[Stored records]
+++
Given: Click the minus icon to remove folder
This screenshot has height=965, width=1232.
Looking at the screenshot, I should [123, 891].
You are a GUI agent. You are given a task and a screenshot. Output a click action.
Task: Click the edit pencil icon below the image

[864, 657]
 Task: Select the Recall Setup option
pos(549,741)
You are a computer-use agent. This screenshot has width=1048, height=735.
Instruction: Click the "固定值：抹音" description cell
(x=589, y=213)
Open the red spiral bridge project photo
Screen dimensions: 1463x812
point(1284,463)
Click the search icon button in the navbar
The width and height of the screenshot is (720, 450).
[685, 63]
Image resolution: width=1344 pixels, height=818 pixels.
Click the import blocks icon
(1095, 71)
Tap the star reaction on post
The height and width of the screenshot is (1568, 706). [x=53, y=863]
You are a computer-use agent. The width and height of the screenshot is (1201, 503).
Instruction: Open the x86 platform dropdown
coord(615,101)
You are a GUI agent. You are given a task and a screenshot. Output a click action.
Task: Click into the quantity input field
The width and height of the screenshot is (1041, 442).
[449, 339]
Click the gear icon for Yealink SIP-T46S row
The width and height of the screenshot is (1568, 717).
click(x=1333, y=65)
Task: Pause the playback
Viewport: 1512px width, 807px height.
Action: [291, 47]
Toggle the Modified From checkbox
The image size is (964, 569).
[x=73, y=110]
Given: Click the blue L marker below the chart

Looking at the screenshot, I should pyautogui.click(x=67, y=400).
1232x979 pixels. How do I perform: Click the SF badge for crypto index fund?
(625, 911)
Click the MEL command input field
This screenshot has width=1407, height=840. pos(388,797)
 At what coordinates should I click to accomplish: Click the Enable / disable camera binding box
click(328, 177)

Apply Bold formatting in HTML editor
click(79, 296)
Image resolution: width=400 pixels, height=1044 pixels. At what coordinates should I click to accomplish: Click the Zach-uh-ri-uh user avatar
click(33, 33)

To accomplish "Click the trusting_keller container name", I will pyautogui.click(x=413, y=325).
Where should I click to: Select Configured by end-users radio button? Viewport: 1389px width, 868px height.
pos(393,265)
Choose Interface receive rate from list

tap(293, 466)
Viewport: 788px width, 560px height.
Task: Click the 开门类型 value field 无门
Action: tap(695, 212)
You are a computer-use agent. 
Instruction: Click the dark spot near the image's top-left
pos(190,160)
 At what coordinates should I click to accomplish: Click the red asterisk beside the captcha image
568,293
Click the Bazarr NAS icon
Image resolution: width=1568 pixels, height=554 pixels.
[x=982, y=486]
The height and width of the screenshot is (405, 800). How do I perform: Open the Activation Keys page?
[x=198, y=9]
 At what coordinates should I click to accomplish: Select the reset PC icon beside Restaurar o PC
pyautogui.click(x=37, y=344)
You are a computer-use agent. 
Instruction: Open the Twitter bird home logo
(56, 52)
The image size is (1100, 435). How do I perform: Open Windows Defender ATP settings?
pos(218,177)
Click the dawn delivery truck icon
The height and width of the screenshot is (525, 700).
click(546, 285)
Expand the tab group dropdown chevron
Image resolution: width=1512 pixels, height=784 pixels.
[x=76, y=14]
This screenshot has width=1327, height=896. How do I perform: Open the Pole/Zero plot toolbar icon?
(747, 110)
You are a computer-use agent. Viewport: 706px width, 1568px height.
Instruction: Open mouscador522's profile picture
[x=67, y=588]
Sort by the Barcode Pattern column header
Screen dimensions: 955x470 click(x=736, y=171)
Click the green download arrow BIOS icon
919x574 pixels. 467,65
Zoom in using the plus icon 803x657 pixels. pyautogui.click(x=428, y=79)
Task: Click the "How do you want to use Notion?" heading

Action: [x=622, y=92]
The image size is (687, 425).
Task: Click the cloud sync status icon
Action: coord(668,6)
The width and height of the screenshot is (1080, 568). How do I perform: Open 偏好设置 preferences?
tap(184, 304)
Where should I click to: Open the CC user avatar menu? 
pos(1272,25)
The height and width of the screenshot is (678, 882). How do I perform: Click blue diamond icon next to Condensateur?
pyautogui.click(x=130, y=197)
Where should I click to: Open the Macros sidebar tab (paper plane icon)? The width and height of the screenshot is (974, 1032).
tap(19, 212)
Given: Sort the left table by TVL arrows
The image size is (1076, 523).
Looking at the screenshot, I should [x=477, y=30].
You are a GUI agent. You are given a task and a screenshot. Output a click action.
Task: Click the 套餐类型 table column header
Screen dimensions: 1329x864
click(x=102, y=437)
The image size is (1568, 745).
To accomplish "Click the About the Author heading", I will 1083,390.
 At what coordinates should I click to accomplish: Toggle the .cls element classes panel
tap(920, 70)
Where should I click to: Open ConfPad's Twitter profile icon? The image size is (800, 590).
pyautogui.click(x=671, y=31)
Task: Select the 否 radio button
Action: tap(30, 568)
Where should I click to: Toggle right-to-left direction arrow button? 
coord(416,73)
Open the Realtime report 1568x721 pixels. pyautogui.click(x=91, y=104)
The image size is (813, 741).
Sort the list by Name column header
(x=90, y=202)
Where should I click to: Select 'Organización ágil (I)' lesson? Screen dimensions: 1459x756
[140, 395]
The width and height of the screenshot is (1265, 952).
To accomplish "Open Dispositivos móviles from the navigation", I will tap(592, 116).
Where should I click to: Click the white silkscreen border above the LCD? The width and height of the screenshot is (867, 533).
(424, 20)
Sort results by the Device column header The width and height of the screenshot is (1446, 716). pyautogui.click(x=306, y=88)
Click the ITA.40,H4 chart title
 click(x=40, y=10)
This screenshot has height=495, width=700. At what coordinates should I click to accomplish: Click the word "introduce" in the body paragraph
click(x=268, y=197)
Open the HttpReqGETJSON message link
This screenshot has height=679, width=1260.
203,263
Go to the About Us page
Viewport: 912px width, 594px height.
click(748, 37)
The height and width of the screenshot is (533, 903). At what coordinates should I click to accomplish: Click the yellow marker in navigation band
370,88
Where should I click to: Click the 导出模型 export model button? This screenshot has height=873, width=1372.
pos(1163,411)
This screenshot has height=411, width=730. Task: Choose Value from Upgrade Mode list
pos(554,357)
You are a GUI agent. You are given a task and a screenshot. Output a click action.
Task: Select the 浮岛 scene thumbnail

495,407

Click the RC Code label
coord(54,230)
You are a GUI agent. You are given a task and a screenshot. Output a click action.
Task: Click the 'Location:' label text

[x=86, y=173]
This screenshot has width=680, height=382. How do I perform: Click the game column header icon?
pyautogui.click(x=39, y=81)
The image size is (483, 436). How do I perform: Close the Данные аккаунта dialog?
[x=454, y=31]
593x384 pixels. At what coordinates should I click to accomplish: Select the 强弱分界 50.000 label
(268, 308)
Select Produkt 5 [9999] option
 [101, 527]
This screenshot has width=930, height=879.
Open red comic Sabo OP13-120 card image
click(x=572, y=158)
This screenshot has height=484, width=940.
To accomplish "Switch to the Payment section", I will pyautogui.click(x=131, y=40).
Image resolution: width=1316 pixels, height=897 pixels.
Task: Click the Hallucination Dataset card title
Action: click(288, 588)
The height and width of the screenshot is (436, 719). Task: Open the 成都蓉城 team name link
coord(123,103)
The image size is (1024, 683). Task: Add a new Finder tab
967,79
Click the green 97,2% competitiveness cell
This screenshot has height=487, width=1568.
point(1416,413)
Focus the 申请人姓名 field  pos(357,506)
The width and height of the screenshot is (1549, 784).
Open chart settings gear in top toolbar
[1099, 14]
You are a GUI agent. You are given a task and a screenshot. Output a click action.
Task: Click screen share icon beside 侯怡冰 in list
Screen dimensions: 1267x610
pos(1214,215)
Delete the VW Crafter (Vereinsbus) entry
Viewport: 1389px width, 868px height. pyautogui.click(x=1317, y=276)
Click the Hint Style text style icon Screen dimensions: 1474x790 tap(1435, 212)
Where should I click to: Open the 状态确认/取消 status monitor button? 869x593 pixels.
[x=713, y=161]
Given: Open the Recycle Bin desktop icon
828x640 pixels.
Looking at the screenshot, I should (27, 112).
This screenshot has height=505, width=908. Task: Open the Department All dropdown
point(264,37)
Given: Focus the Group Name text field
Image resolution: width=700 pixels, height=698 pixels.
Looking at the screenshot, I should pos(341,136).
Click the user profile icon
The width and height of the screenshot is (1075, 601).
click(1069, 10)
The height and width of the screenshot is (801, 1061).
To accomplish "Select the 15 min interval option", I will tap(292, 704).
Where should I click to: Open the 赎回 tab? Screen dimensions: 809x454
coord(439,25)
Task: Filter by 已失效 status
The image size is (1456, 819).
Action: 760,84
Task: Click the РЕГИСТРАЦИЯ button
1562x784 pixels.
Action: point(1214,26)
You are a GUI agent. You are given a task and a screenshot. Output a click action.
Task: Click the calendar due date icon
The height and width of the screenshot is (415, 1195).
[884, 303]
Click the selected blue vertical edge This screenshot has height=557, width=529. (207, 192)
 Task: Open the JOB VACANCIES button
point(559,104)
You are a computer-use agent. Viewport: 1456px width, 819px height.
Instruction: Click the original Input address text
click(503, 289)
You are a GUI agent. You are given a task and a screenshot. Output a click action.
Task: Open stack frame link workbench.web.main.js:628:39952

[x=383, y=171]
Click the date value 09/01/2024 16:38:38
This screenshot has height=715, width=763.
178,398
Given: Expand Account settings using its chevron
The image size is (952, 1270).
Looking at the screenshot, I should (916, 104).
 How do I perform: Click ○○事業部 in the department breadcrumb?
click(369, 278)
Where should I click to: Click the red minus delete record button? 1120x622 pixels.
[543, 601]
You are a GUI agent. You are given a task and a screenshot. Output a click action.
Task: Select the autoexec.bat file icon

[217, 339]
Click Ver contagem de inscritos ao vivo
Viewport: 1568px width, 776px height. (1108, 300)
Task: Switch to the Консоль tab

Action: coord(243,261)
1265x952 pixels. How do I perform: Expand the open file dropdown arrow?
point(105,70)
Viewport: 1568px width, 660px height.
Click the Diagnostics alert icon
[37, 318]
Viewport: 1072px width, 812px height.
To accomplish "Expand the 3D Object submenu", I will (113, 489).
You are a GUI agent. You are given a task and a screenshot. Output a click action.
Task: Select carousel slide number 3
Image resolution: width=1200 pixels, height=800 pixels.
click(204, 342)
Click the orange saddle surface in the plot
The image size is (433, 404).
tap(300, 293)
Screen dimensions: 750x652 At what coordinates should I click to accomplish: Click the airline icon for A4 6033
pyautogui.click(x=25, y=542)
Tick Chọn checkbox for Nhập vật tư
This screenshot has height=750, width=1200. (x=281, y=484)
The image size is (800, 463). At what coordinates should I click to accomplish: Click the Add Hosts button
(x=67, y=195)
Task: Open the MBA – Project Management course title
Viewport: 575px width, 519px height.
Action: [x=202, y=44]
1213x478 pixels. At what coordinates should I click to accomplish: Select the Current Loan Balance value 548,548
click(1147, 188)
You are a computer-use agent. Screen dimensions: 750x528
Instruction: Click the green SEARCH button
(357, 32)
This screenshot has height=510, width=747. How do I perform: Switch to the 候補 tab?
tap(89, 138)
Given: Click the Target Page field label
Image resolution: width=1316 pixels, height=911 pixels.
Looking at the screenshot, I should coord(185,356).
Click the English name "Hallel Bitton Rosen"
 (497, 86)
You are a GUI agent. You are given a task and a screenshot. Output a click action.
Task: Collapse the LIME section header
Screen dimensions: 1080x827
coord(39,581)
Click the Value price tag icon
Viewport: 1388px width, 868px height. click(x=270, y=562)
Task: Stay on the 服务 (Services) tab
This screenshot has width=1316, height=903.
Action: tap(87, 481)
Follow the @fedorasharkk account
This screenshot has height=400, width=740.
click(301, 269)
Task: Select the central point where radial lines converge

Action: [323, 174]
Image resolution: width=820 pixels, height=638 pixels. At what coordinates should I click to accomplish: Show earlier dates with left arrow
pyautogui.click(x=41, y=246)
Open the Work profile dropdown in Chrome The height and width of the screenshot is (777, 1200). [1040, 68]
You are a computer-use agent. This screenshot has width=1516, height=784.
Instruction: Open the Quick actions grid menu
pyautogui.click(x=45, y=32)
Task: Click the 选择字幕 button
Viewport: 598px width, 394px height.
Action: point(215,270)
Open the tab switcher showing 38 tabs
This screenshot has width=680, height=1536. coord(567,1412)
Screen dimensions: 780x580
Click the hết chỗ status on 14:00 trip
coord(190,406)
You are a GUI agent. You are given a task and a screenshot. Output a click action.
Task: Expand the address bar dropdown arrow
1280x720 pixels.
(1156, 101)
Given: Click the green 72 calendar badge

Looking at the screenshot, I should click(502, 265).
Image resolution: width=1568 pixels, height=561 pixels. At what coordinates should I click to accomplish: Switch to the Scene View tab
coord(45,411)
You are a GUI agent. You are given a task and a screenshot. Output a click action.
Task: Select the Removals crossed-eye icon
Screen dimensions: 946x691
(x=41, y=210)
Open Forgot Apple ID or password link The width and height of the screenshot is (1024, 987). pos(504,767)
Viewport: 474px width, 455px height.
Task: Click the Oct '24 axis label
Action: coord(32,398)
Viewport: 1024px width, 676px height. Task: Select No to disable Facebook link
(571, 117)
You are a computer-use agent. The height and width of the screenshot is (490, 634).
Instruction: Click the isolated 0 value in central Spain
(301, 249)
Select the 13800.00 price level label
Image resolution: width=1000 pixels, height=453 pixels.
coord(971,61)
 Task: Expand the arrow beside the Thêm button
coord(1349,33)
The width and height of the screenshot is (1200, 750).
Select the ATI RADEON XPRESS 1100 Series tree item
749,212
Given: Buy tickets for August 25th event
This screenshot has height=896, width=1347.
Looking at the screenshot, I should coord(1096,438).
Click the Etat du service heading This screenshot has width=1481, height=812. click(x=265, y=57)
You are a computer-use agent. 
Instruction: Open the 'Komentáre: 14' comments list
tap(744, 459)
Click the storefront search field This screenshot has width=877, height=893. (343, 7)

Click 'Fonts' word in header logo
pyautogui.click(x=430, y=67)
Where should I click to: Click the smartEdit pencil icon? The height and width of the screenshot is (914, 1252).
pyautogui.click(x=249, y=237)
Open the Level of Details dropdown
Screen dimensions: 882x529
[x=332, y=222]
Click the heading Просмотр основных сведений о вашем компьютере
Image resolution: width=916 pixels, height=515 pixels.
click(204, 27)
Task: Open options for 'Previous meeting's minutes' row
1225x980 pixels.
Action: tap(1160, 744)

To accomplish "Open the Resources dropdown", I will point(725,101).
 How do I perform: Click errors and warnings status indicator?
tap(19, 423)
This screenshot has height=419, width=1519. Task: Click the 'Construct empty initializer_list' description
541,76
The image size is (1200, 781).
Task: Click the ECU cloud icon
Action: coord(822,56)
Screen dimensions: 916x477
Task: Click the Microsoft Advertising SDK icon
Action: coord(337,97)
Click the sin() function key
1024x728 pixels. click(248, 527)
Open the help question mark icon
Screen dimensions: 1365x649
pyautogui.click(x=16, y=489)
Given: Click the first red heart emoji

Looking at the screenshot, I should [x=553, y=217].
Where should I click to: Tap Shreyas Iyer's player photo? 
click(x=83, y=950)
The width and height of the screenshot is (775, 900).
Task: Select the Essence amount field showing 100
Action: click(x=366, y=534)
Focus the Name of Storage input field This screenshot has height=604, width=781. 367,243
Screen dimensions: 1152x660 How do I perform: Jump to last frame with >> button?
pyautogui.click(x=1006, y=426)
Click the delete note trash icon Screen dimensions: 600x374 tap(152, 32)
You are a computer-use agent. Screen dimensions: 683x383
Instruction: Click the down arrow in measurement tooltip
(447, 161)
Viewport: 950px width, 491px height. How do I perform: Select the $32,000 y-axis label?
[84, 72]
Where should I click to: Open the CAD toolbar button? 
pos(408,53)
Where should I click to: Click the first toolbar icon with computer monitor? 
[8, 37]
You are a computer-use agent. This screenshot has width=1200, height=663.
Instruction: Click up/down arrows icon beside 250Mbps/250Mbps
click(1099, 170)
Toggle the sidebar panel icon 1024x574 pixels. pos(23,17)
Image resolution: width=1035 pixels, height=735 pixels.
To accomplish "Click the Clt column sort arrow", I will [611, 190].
+++
• WHAT TO WORK ON
Starting with the line with "Screen dimensions: 1365x649" above and going on through the line with "Focus the Name", transcribe every line exactly, both ends included, and add nothing.

• ANSWER TO THIS PROBLEM
Screen dimensions: 1365x649
pyautogui.click(x=16, y=489)
Given: Click the first red heart emoji

Looking at the screenshot, I should [x=553, y=217].
Where should I click to: Tap Shreyas Iyer's player photo? 
click(x=83, y=950)
The width and height of the screenshot is (775, 900).
Task: Select the Essence amount field showing 100
Action: click(x=366, y=534)
Focus the Name of Storage input field This screenshot has height=604, width=781. 367,243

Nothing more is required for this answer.